Without the example of abolitionist William Wilberforce, White House policy aide Jay Hein likely would have been a pro golfer. Or perhaps a pastor.
Instead, the life story of Wilberforce prompted a shift in calling to his real passion of public policy. Now head of the White House Office for Faith-Based and Community Initiatives, Hein discovered Wilberforce as a college student in Illinois.
Hein's own dilemma was similar to that of Wilberforce, the British leader for abolition of slavery in the 18th century whose conversion to Christ made him think he should leave Parliament for the pastorate. But ex--slave trader John Newton, an influential evangelical London pastor, advised Wilberforce to remain in Parliament.

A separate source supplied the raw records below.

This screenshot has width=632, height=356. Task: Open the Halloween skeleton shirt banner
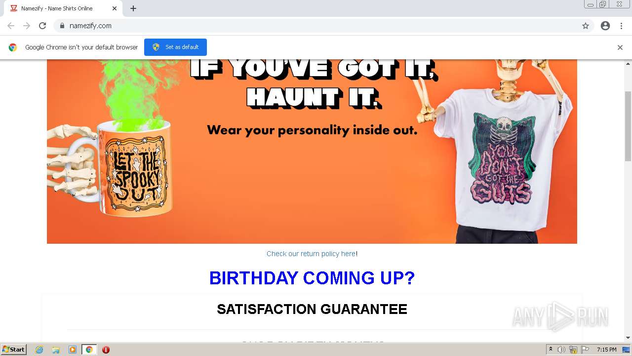click(312, 151)
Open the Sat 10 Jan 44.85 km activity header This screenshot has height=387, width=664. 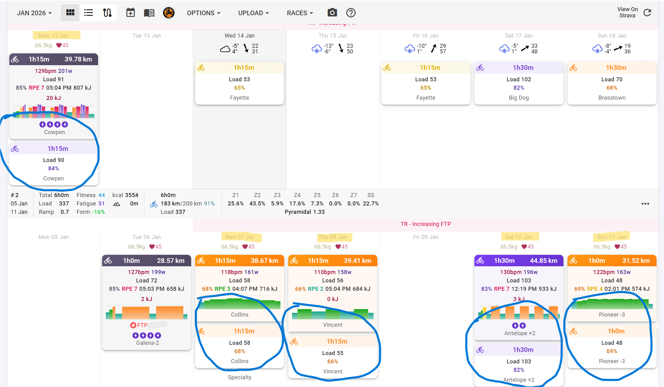[x=518, y=261]
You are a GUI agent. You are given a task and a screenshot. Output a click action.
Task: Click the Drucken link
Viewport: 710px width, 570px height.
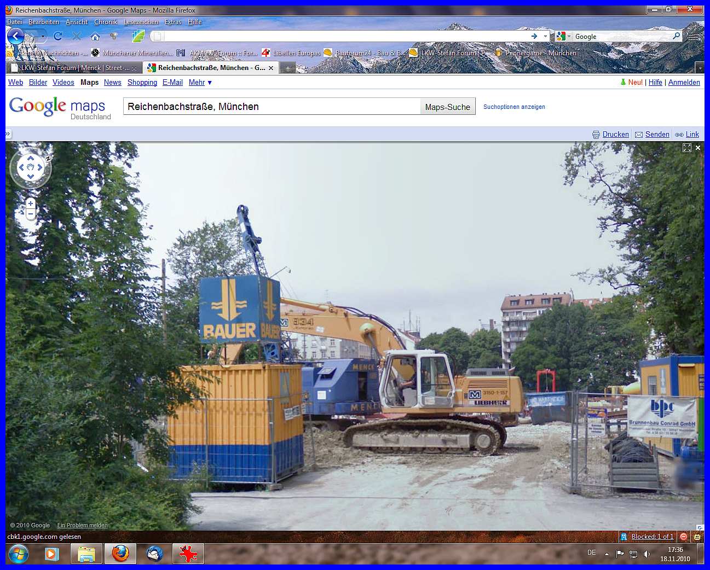pyautogui.click(x=615, y=135)
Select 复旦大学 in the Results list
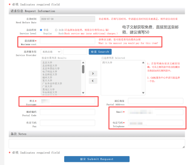 (47, 81)

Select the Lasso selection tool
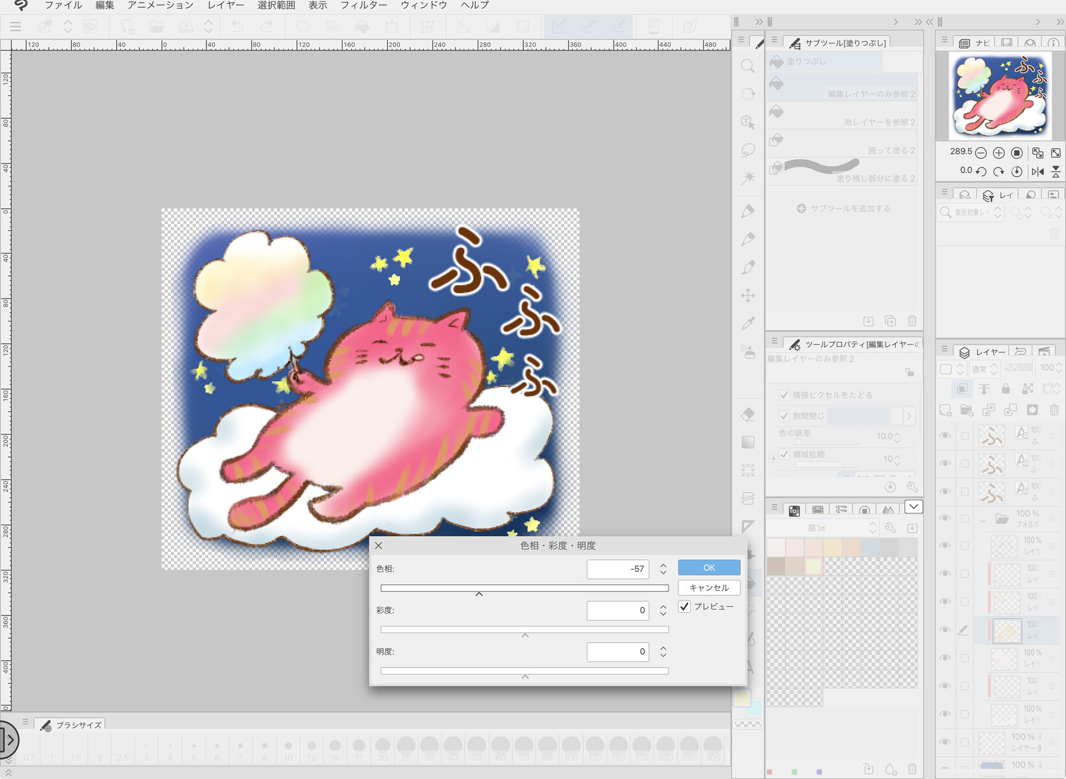tap(748, 150)
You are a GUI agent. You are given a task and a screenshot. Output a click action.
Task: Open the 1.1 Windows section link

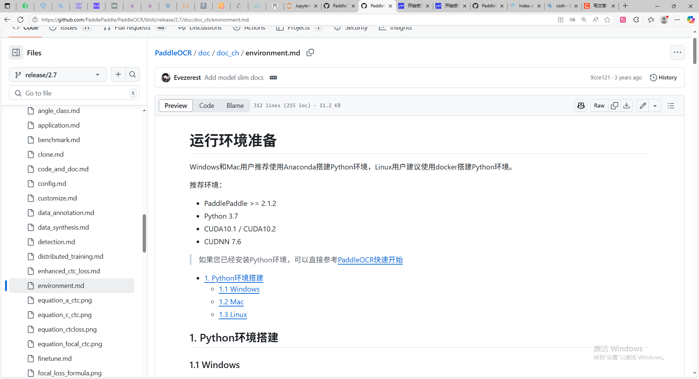(239, 289)
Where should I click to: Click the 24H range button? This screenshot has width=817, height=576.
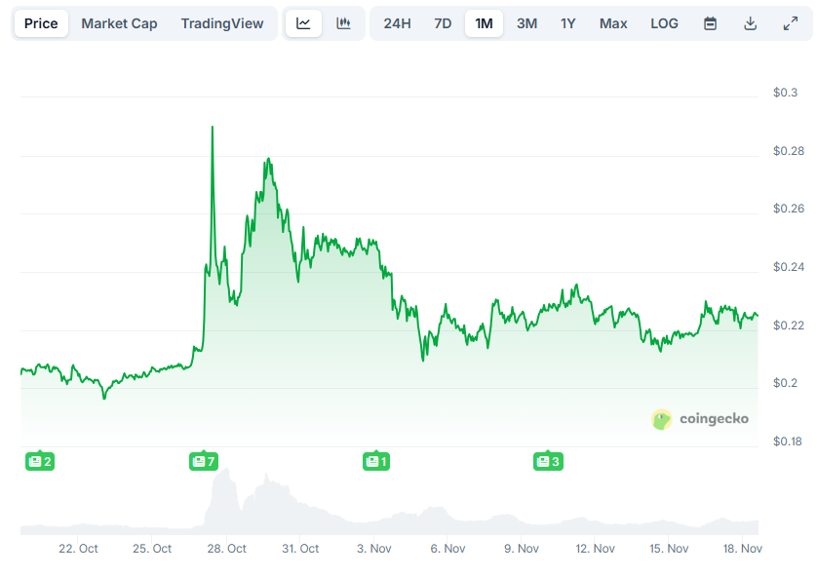396,22
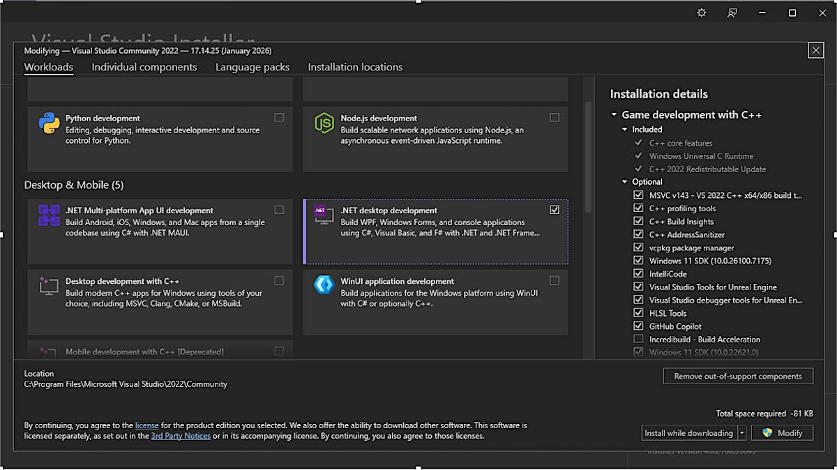Viewport: 837px width, 470px height.
Task: Click the Node.js development workload icon
Action: [324, 123]
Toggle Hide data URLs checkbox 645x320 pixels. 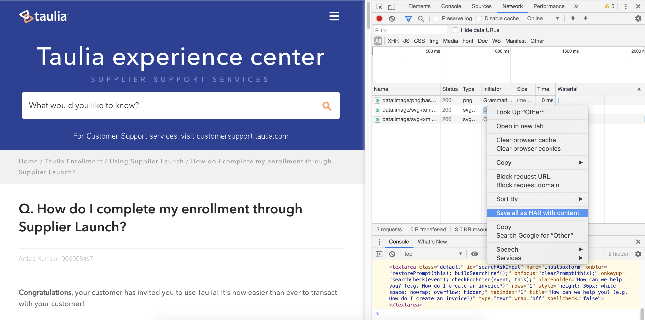456,30
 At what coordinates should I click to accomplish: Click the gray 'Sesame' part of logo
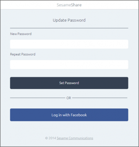coord(64,5)
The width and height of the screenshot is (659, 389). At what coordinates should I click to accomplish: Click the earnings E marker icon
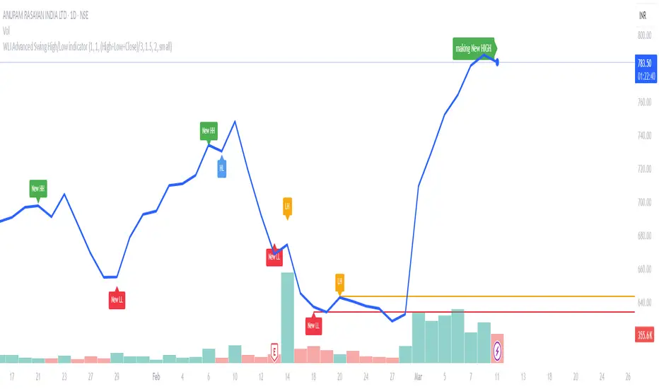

Hein was growing in his passion to serve Christ as a Eureka College student and assumed he should be a pastor. He also had pondered a golf career in college in Florida, after growing up with the short golf season in Wisconsin but still playing very well.
The conventional model then was full-time ministry in the pastorate or missions, he said during an interview near his office adjacent to the White House.
Then he read a short review of Wilberforce's life by Charles Colson and went on to read other biographies. "It was like a light bulb went on-that faith could be applied in public service," he said.
"Wilberforce had to build coalitions. He had to inform public opinion. He had to use rigorous research," Hein said. "He assembled this remarkable group of talented people. He laid down his personal ambition, yet he learned how to be effective politically. He could have held a much more prominent ministry post."
Hein came to his current assignment from the Indianapolis-based Sagamore Institute. Earlier he helped then Wisconsin Gov. Tommy Thompson introduce a pioneer version of welfare reform. Now, thanks to Wilberforce, he's working in the Bush administration to open the minds of government officials to how faith can resolve difficult social problems.